Divide the wall height by the block's face height for the number of courses (rows), and the wall length by the block's face width for the blocks per course, then multiply the two. A 20-ft-long, 3-ft-tall wall using 12-inch-wide by 8-inch-tall blocks needs 5 courses of 20 blocks — about 100 blocks — plus a cap row and a buried base course.

A segmental retaining wall is just blocks stacked in offset rows (courses) on a level gravel base. The block count comes from two simple divisions — one for how many rows tall, one for how many blocks long — multiplied together, then nudged up for waste and a cap row.

The formula

  • Courses = wall height (in) ÷ block face height (in), rounded up.
  • Blocks per course = wall length (ft) ÷ block face width (ft), rounded up.
  • Wall blocks = courses × blocks per course, + ~5% waste.
  • Cap blocks = wall length ÷ cap length (one finished row on top).
  • Add one buried base course below grade for stability.

Blocks for a common wall (12×8 in block)

Wall length1 ft tall2 ft tall3 ft tall
10 ft~30~40~60
20 ft~60~80~120
30 ft~90~120~180
40 ft~120~160~240

Counts above include a buried base course. The retaining wall calculator does the exact math for your block size and adds the cap blocks and gravel base.

FAQs

How many retaining wall blocks are in a square foot?
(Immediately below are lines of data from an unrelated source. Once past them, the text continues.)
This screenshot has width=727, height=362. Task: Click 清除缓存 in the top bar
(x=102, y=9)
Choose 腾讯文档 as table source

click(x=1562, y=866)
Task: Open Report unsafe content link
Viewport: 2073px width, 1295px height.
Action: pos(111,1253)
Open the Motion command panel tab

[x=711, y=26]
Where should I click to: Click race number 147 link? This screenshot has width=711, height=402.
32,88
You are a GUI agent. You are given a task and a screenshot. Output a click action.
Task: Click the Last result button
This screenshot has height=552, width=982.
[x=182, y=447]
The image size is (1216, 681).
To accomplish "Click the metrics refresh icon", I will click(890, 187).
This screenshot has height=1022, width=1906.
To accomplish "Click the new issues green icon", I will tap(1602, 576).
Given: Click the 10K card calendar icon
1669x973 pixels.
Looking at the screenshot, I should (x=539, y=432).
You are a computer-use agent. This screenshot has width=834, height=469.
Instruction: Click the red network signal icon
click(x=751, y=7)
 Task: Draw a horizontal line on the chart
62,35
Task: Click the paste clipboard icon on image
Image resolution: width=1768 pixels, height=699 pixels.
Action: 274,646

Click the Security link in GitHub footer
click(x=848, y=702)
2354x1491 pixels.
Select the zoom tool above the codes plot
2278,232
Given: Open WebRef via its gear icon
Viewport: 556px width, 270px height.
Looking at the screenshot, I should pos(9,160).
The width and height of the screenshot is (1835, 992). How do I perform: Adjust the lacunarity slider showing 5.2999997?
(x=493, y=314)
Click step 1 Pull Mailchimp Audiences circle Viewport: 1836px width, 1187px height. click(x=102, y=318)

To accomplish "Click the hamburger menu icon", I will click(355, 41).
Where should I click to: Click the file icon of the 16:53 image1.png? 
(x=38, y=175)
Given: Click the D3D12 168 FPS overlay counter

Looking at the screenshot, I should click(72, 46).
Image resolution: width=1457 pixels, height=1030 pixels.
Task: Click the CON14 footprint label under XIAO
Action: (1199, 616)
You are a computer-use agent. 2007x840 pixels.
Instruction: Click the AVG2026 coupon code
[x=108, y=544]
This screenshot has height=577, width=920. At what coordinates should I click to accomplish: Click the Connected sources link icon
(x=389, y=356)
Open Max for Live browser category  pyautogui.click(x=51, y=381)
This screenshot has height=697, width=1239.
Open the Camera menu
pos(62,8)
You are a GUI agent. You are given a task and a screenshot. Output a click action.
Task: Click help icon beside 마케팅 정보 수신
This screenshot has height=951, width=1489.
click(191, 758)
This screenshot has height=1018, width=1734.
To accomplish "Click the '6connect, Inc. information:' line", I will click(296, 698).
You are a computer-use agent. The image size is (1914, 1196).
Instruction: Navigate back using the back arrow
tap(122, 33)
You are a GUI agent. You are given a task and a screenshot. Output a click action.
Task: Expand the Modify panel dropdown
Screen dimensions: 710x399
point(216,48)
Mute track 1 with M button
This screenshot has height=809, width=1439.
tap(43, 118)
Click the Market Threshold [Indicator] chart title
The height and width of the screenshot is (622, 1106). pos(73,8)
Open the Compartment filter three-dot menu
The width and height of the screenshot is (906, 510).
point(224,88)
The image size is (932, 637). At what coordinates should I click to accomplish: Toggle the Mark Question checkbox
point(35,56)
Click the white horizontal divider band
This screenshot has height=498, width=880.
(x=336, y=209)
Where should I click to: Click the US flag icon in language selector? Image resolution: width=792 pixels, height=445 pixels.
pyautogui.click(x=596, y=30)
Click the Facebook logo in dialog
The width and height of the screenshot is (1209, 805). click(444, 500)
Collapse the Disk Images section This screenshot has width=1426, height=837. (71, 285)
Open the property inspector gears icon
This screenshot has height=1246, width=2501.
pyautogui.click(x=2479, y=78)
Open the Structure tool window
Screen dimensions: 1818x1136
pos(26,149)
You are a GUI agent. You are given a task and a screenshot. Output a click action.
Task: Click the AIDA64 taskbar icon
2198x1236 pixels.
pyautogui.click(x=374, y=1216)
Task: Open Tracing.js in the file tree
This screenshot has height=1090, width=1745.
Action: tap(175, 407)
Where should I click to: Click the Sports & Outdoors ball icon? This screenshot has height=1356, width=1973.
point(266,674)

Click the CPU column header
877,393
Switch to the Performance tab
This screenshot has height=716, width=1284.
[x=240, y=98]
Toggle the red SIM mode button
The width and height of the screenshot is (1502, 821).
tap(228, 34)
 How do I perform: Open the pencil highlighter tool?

It depends on the block face. A 12×8 inch block has a face of 0.67 ft², so you need about 1.5 blocks per square foot of wall. A larger 18×6 inch block covers 0.75 ft², or about 1.3 blocks per square foot.

Do I include the buried course in my block count?

Yes — burying the bottom course below grade is standard practice for stability, and those blocks still have to be bought. The calculator adds one base course automatically when that option is on.